[What to do]: From the records below, print exactly the lines starting at the one containing "Task: Open the zoom magnifier in address bar" and ending at the one containing "Given: Click the ConoHa favicon in title bar", ends included, and nothing else.

---*---

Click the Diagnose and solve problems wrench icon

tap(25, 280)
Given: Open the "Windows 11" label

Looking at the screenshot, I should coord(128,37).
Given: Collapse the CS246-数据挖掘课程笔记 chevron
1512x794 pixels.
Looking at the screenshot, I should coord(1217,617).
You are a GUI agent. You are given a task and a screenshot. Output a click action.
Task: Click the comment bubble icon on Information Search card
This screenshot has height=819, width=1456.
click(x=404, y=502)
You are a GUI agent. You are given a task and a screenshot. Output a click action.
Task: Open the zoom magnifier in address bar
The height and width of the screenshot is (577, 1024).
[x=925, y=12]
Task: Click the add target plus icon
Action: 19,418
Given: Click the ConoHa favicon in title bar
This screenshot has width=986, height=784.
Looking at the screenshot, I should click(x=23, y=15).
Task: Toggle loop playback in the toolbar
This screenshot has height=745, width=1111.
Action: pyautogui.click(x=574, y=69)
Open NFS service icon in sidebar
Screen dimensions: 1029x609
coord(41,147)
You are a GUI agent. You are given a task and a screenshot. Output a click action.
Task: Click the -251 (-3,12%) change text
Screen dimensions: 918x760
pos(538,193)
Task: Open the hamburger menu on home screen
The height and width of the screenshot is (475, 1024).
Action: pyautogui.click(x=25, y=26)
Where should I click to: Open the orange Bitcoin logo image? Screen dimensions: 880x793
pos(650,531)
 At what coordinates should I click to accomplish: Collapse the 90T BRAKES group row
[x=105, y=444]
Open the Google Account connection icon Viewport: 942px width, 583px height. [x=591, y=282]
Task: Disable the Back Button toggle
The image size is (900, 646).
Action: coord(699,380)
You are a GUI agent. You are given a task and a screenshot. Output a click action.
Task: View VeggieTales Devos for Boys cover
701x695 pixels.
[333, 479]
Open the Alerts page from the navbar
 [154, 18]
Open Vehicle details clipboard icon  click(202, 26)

---*---

[Output]:
Task: Open the zoom magnifier in address bar
The height and width of the screenshot is (577, 1024).
[x=925, y=12]
Task: Click the add target plus icon
Action: 19,418
Given: Click the ConoHa favicon in title bar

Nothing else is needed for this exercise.